She could make out the blurred image of a man outside, through the bevelled glass of the door. She yanked it open, her annoyance evaporating when she saw Ellie’s son standing on the stairs.

‘Chris?’ She looked automatically over his shoulders, as if expecting Jim to appear around the corner. ‘What’s wrong?
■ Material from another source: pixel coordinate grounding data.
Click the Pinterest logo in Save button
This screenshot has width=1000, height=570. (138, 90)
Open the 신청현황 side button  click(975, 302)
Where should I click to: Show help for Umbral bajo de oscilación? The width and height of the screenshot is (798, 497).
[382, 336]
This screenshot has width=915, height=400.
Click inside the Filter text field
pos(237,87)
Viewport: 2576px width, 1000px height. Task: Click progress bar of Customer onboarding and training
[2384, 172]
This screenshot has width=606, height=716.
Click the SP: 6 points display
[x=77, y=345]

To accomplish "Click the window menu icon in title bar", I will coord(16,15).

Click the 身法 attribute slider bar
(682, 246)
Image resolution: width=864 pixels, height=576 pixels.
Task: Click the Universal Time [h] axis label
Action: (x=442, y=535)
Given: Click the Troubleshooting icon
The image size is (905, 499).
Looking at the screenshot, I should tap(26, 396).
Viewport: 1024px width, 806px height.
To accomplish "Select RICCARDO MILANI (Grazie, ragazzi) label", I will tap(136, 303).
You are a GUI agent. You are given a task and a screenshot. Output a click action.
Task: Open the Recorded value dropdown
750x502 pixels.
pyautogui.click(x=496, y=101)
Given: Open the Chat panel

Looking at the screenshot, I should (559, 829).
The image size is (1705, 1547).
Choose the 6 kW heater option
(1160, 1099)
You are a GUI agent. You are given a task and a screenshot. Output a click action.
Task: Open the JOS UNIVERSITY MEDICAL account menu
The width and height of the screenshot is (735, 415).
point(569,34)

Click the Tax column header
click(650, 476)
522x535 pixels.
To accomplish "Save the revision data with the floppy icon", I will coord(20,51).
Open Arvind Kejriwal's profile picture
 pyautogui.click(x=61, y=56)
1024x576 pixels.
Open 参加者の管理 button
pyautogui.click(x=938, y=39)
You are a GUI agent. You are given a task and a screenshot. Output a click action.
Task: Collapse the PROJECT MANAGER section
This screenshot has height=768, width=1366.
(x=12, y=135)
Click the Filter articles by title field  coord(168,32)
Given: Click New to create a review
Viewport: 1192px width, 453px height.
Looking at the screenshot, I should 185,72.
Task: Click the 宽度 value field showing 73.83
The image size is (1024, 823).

Is Jimmy alright?’ she began, worried, and he nodded.

‘It’s early, I know,’ he said, grinning apologetically. ‘I was headed to Boston for some tools, and Jim had me run this over to you.’

Madeleine looked at the parcel in surprise. ‘What is it, do you know? I’m headed back in a few days anyway – I wasn’t expecting anything.’

He shrugged. ‘He didn’t say. Just that I was to get it to you first thing today. And to take special good care of it on the ride over too, or he’d know the reason why.’

Turning down her offer to come inside – he had a lot to get done before heading back, he explained – he touched his hat to her and bounded whistling down the stoop.

She was barefoot, Madeleine realised. She flexed her red-painted toes absently against the stone, still bemused by the package. Chris started up the engine and the old truck belched and spluttered to life, the neighbour’s dog starting to bark at the unaccustomed racket.

‘You’ve got a guest at the orchard,’ he called, as he backed up. ‘Some Frenchman. A real fancy-pants, Ma said he was.’

‘What? Who?’ Madeleine asked, now thoroughly bewildered, but he was gone, careening down the cobble-stoned streets of the Hill.

She looked baffled at the parcel in her hands, tearing it open as she turned back inside.

It was an old journal; the Major’s, judging from the name on the spine. A spurt of irritation went through her. What was this all about? An encore, after that OHIO article?

‘Who is it, Cookie?’ Professor Scott came down the stairs.

‘Chris. Ellie’s son, from Raydon. It’s nothing,’ she said, reaching up to kiss her father on the cheek.

‘I thought it might be Jim.’

‘When is it
ever
Jim?’ she retorted, and at once regretted the sharpness of her tone. ‘Ellie’s boy,’ she repeated, smiling to soften her words.

She ignored the journal all morning, leaving it lying unopened on her dressing table while she made calls, finalised arrangements for the next evening’s ‘Bundles for Britain’ charity auction and attended to her correspondence. It remained on her mind, though, her gaze repeatedly turning to the telephone in the hallway. Maybe she should call Jim?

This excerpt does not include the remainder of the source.